- USA Truck reduced turnover by 27.8%, according to a report conducted in conjunction with WorkHound released Tuesday. One method USA Truck used was to gather feedback to understand what was causing drivers to leave.
- In the survey, 38% of drivers revealed their identities in feedback, and 84.8% of those who did said they remained with the company 30 days after taking the survey. Max Farrell, CEO and co-founder of WorkHound, said that is a very high number within the unmasked feedback group.
- More than 4,000 comments were taken from more 1,400 workers, according to USA Truck, which has 2,000 employees. USA Truck said after the comments were assessed, the company knew why 75% of its turnover was occurring. Changes were made to "alleviate the triggers" leading to workers quitting, carrier officials said.
Driver turnover is one of the industry's biggest problems, which WorkHound said for the average fleet ranges between 95% to 120% a year. In October 2019, the American Transportation Research Institute found the issue to rank sixth in its annual assessment of critical issues facing the trucking industry.

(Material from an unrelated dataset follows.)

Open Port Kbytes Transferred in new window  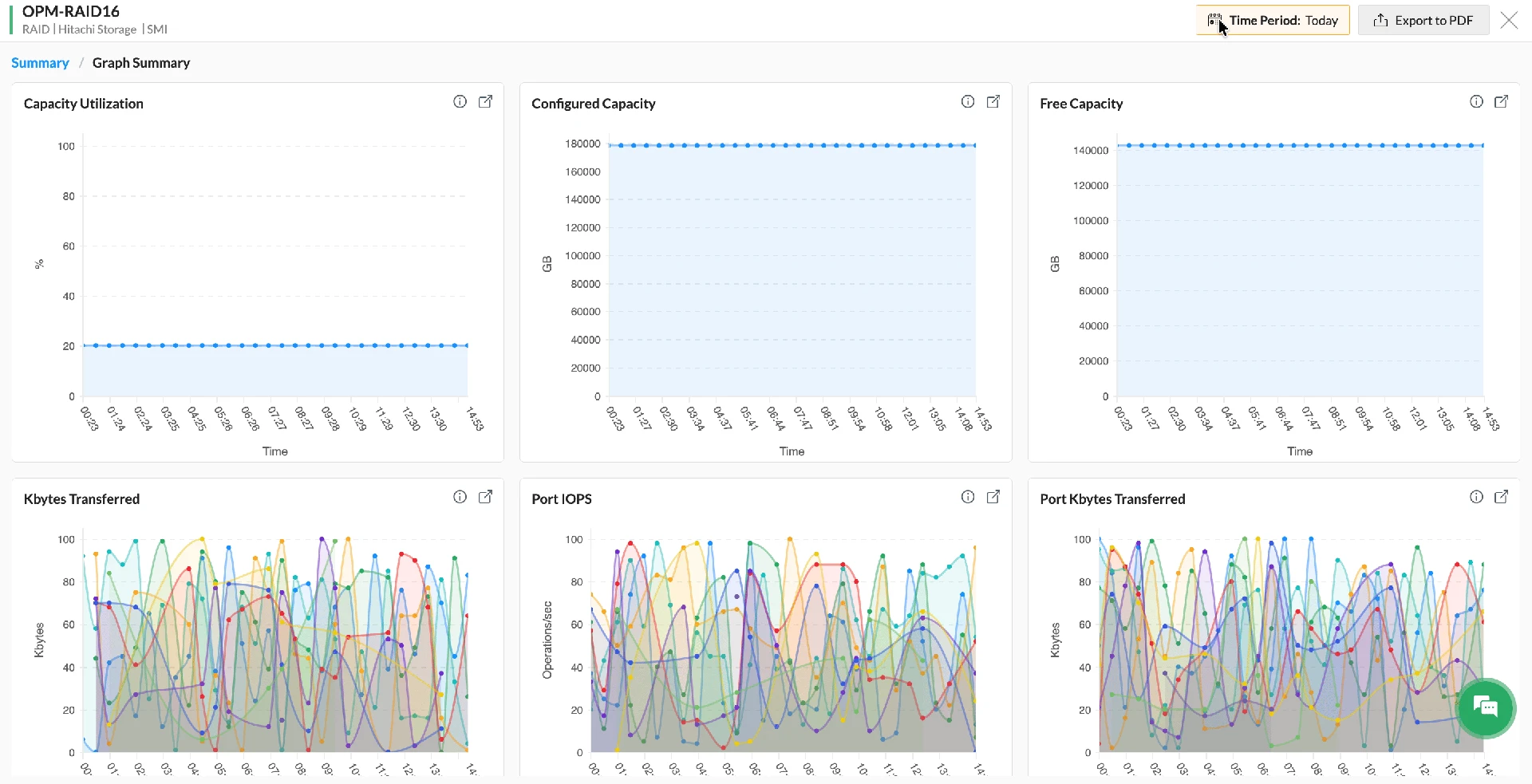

The issue had ranked at No. 3 in 2018. One reason it fell in concern, ATRI concluded, was because a softer freight market dissuaded drivers from making leaps to other carriers.
"While 2018 saw high levels of driver turnover, the softer freight market in 2019 has resulted in a somewhat mixed picture of the truck driver market," the report said. "As such, driver retention dropped three places from last year's survey."
But USA Truck said the problem was glaring — and frustrating.
"We didn't know what was causing driver frustration, and our retention was out of control," said Nick Wakefield, USA Truck VP of human resources, driver recruiting and retention. "We've gained valuable insight into the driver experience. We've truly been able to understand the triggers."
WorkHound previously worked with American Central Transport to solicit driver feedback. The carrier claimed it had reduced turnover by 30%, according to a January news release. And Roadrunner Freight reduced annual driver turnover from 140% to 75%, just by drilling into the data of the system's anonymous feedback software, according to Farrell.
Another reason for the lower ranking in concern was because fleets had tried harder at retention, and raised pay in some cases, ATRI said. But the issue is complicated.
If drivers leave, they have to be replaced. It means carriers often have to pull from each other. Sometimes, it means drivers cannot be found to fill the vacancies. As the economy recovers from the COVID-19 pandemic, a tighter freight market is causing staffing woes anew, as YRC indicated on Monday during an earnings call.
"I can tell you with 100% certainty that the capacity crunch is real," said Jamie Pierson, YRC CFO. "We are having difficulty recruiting drivers to keep up with the increase in volume."
The driver shortage is the No. 1 industry issue, according to ATRI's report.
Farrell said fleets have to assess feedback, which can be about just about any trucking issue a driver might face, from acceleration issues to health insurance. Once fleets act on the feedback given, Farrell said fleets see 90% of drivers remain for 30 days or more.
"When you get feedback, you can take it as a gift or you can take it as an insult," said Farrell. "Many companies find value for operational intelligence within feedback."